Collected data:
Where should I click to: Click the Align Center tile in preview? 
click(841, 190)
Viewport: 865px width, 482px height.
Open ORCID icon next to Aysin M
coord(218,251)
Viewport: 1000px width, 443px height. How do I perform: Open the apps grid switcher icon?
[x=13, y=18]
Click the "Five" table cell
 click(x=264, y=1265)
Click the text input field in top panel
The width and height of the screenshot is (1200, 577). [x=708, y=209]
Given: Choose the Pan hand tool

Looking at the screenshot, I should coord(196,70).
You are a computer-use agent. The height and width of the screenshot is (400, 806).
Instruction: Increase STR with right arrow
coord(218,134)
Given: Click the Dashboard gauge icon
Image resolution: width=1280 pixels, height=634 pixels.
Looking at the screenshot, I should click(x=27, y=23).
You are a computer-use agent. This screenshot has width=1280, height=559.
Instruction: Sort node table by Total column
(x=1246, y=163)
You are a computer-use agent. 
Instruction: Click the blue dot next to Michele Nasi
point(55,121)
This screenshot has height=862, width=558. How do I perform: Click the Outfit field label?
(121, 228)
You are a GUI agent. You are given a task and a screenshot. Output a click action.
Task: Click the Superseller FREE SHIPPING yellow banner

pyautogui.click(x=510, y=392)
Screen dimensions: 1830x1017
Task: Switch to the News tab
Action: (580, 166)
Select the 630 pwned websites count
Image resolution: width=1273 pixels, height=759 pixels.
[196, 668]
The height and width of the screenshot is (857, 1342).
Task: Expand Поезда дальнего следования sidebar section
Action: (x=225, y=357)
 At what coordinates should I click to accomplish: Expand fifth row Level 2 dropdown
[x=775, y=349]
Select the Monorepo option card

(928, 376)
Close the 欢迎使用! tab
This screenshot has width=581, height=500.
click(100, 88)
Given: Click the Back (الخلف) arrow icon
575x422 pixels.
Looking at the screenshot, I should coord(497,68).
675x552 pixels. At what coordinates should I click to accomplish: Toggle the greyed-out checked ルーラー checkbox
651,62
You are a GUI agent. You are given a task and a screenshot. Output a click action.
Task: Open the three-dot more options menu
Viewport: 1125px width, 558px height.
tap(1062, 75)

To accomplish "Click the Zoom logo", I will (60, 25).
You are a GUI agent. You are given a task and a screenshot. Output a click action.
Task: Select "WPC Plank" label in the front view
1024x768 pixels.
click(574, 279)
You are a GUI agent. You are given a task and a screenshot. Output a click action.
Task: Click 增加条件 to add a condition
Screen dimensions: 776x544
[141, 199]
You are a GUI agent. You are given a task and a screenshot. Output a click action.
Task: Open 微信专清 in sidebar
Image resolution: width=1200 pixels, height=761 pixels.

[WORK TO BE COMPLETED]:
The lines above, starting at the one with "Instruction: Click the" and ending at the one with "Close the 欢迎使用! tab", are the only ones to return, exactly as written.

[TASK RESPONSE]:
Instruction: Click the blue dot next to Michele Nasi
point(55,121)
This screenshot has height=862, width=558. How do I perform: Click the Outfit field label?
(121, 228)
You are a GUI agent. You are given a task and a screenshot. Output a click action.
Task: Click the Superseller FREE SHIPPING yellow banner

pyautogui.click(x=510, y=392)
Screen dimensions: 1830x1017
Task: Switch to the News tab
Action: (580, 166)
Select the 630 pwned websites count
Image resolution: width=1273 pixels, height=759 pixels.
[196, 668]
The height and width of the screenshot is (857, 1342).
Task: Expand Поезда дальнего следования sidebar section
Action: (x=225, y=357)
 At what coordinates should I click to accomplish: Expand fifth row Level 2 dropdown
[x=775, y=349]
Select the Monorepo option card

(928, 376)
Close the 欢迎使用! tab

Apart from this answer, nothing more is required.